🤖 AI Summary
Existing benchmarks for evaluating large language models (LLMs) on programming tasks are overly simplified, failing to capture the complexity of real-world scenarios and thereby risking both overestimation of model capabilities and data contamination. To address this, this work proposes GeneBench—a multi-objective optimization–based automated framework that injects realistic code complexity into any programming benchmark while preserving the original task semantics and code readability. GeneBench represents the first general-purpose, low-cost mechanism for complexity augmentation, substantially reducing the overhead and contamination risks associated with manual construction of high-quality benchmarks. Experiments across four widely used benchmarks demonstrate that applying GeneBench leads to an average performance drop of 35.2% (ranging from 14.9% to 60.5%) across 13 prominent LLMs, revealing a more accurate assessment of their true programming proficiency.
📝 Abstract
Evaluating Large Language Models (LLMs) with respect to real-world code complexity is essential. Otherwise, there is a risk of overestimating LLMs' programming abilities based on simplistic benchmarks, only to be disappointed when using them in real-world settings. Recently, researchers explored the construction of more realistic benchmarks by mining or augmenting open-source repositories.
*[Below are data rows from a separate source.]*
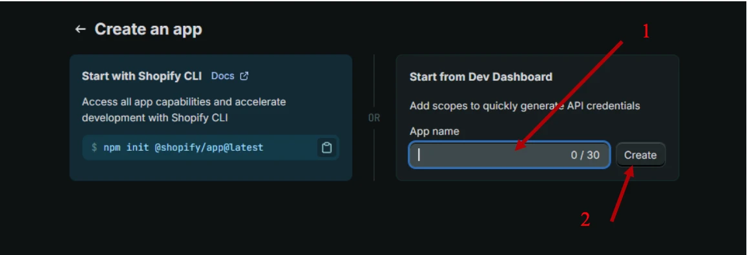Open the Docs link

click(222, 76)
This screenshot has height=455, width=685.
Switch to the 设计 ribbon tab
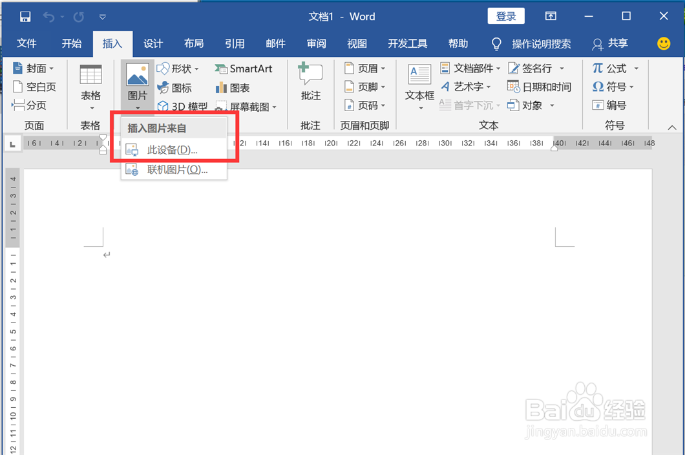tap(153, 43)
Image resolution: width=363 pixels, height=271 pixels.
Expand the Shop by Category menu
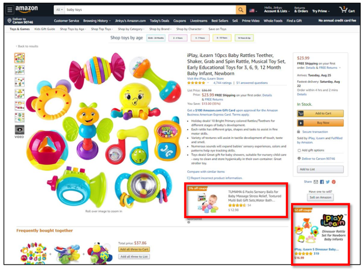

Such solutions are usually task-specific. Data quality control from real-world projects can also be time-consuming and error-prone. More importantly, evaluating LLMs on fixed benchmark problems is subject to data contamination and overfitting. We propose GeneBench, an automated technique to add real-world complexities to any programming benchmark. GeneBench leverages a multi-objective optimization to increase the complexity of programming problems while maintaining the readability of code similar to real-world programs. Transforming four widely-used programming benchmarks using GeneBench and evaluating 13 LLMs (including two reasoning LLMs) on them shows a notable performance drop across all programming tasks (14.9%-60.5%, avg=35.2%), demonstrating LLMs' struggle under real-world complexities. The struggle persists even when LLMs are few-shot prompted or fine-tuned with examples from different versions of GeneBench, demonstrating the challenging nature of the problems. Finally, we show that the performance of the studied LLMs in bug repair is similar under GeneBench and SWE-Bench. This, along with the consistent reproduction of performance drop of all studied LLMs across four tasks under different versions of GeneBench, makes the technique suitable to evaluate LLMs without costly construction of real-world benchmarks.